Text and element pointing records:
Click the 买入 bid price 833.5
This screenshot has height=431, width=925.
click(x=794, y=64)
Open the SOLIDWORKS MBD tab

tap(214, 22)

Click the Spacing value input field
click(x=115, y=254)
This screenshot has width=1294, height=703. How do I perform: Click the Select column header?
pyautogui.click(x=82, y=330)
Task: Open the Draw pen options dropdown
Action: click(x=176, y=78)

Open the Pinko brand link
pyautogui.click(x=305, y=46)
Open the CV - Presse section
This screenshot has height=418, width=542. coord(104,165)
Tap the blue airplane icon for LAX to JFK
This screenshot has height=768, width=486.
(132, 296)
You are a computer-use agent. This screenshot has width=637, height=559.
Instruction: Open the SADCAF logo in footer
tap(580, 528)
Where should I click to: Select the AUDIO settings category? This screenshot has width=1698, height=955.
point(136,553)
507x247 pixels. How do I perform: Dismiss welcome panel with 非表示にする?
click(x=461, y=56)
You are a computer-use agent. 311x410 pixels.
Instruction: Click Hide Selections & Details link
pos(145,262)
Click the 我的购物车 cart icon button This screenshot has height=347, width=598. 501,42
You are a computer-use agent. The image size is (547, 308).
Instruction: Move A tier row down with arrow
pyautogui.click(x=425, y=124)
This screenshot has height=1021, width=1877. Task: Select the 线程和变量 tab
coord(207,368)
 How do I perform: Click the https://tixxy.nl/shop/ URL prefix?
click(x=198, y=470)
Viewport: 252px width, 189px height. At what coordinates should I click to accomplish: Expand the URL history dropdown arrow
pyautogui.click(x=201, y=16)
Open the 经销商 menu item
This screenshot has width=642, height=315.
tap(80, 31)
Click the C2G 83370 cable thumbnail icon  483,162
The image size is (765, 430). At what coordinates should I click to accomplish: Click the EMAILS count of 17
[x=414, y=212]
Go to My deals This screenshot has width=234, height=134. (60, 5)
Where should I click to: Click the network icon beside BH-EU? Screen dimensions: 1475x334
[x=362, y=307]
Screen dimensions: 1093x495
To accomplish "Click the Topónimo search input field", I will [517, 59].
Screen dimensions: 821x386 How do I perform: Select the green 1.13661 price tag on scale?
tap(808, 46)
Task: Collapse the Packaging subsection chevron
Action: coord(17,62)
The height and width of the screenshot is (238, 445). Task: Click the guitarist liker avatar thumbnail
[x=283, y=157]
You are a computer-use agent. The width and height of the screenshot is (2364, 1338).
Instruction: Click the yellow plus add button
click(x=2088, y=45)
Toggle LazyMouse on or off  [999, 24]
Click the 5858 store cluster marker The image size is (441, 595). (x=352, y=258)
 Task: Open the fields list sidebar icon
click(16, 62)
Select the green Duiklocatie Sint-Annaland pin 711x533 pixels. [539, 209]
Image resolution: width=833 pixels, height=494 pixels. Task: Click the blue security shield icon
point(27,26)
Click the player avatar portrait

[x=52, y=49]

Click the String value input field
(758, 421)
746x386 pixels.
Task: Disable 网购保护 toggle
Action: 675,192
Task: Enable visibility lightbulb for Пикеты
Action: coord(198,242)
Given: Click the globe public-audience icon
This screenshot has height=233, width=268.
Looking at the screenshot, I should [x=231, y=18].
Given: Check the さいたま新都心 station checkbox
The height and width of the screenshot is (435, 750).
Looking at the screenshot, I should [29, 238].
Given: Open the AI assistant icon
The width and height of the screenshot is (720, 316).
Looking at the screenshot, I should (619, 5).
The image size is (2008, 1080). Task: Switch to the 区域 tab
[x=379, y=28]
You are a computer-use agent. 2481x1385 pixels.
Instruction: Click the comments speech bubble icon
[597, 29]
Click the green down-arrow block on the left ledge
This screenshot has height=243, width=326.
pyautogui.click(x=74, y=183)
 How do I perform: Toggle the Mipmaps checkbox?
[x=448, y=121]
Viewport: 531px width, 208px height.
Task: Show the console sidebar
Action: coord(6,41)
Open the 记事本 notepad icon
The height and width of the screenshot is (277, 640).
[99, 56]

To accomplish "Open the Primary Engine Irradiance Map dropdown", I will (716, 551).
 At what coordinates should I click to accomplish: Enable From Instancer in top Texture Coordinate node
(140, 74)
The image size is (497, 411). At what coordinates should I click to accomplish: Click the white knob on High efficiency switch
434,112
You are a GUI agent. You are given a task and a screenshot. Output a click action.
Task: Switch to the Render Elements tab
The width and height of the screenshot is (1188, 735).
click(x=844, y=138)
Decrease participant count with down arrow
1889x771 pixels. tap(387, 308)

* [WHAT YOU NEED TO DO]: Please repeat every line of the material above, exactly as it appears.

* [RESPONSE FOR THIS EXERCISE]:
Click the 买入 bid price 833.5
This screenshot has height=431, width=925.
click(x=794, y=64)
Open the SOLIDWORKS MBD tab

tap(214, 22)

Click the Spacing value input field
click(x=115, y=254)
This screenshot has width=1294, height=703. How do I perform: Click the Select column header?
pyautogui.click(x=82, y=330)
Task: Open the Draw pen options dropdown
Action: click(x=176, y=78)

Open the Pinko brand link
pyautogui.click(x=305, y=46)
Open the CV - Presse section
This screenshot has height=418, width=542. coord(104,165)
Tap the blue airplane icon for LAX to JFK
This screenshot has height=768, width=486.
(132, 296)
You are a computer-use agent. This screenshot has width=637, height=559.
Instruction: Open the SADCAF logo in footer
tap(580, 528)
Where should I click to: Select the AUDIO settings category? This screenshot has width=1698, height=955.
point(136,553)
507x247 pixels. How do I perform: Dismiss welcome panel with 非表示にする?
click(x=461, y=56)
You are a computer-use agent. 311x410 pixels.
Instruction: Click Hide Selections & Details link
pos(145,262)
Click the 我的购物车 cart icon button This screenshot has height=347, width=598. 501,42
You are a computer-use agent. The image size is (547, 308).
Instruction: Move A tier row down with arrow
pyautogui.click(x=425, y=124)
This screenshot has height=1021, width=1877. Task: Select the 线程和变量 tab
coord(207,368)
 How do I perform: Click the https://tixxy.nl/shop/ URL prefix?
click(x=198, y=470)
Viewport: 252px width, 189px height. At what coordinates should I click to accomplish: Expand the URL history dropdown arrow
pyautogui.click(x=201, y=16)
Open the 经销商 menu item
This screenshot has width=642, height=315.
tap(80, 31)
Click the C2G 83370 cable thumbnail icon  483,162
The image size is (765, 430). At what coordinates should I click to accomplish: Click the EMAILS count of 17
[x=414, y=212]
Go to My deals This screenshot has width=234, height=134. (60, 5)
Where should I click to: Click the network icon beside BH-EU? Screen dimensions: 1475x334
[x=362, y=307]
Screen dimensions: 1093x495
To accomplish "Click the Topónimo search input field", I will [517, 59].
Screen dimensions: 821x386 How do I perform: Select the green 1.13661 price tag on scale?
tap(808, 46)
Task: Collapse the Packaging subsection chevron
Action: coord(17,62)
The height and width of the screenshot is (238, 445). Task: Click the guitarist liker avatar thumbnail
[x=283, y=157]
You are a computer-use agent. The width and height of the screenshot is (2364, 1338).
Instruction: Click the yellow plus add button
click(x=2088, y=45)
Toggle LazyMouse on or off  [999, 24]
Click the 5858 store cluster marker The image size is (441, 595). (x=352, y=258)
 Task: Open the fields list sidebar icon
click(16, 62)
Select the green Duiklocatie Sint-Annaland pin 711x533 pixels. [539, 209]
Image resolution: width=833 pixels, height=494 pixels. Task: Click the blue security shield icon
point(27,26)
Click the player avatar portrait

[x=52, y=49]

Click the String value input field
(758, 421)
746x386 pixels.
Task: Disable 网购保护 toggle
Action: 675,192
Task: Enable visibility lightbulb for Пикеты
Action: coord(198,242)
Given: Click the globe public-audience icon
This screenshot has height=233, width=268.
Looking at the screenshot, I should [x=231, y=18].
Given: Check the さいたま新都心 station checkbox
The height and width of the screenshot is (435, 750).
Looking at the screenshot, I should [29, 238].
Given: Open the AI assistant icon
The width and height of the screenshot is (720, 316).
Looking at the screenshot, I should (619, 5).
The image size is (2008, 1080). Task: Switch to the 区域 tab
[x=379, y=28]
You are a computer-use agent. 2481x1385 pixels.
Instruction: Click the comments speech bubble icon
[597, 29]
Click the green down-arrow block on the left ledge
This screenshot has height=243, width=326.
pyautogui.click(x=74, y=183)
 How do I perform: Toggle the Mipmaps checkbox?
[x=448, y=121]
Viewport: 531px width, 208px height.
Task: Show the console sidebar
Action: coord(6,41)
Open the 记事本 notepad icon
The height and width of the screenshot is (277, 640).
[99, 56]

To accomplish "Open the Primary Engine Irradiance Map dropdown", I will (716, 551).
 At what coordinates should I click to accomplish: Enable From Instancer in top Texture Coordinate node
(140, 74)
The image size is (497, 411). At what coordinates should I click to accomplish: Click the white knob on High efficiency switch
434,112
You are a GUI agent. You are given a task and a screenshot. Output a click action.
Task: Switch to the Render Elements tab
The width and height of the screenshot is (1188, 735).
click(x=844, y=138)
Decrease participant count with down arrow
1889x771 pixels. tap(387, 308)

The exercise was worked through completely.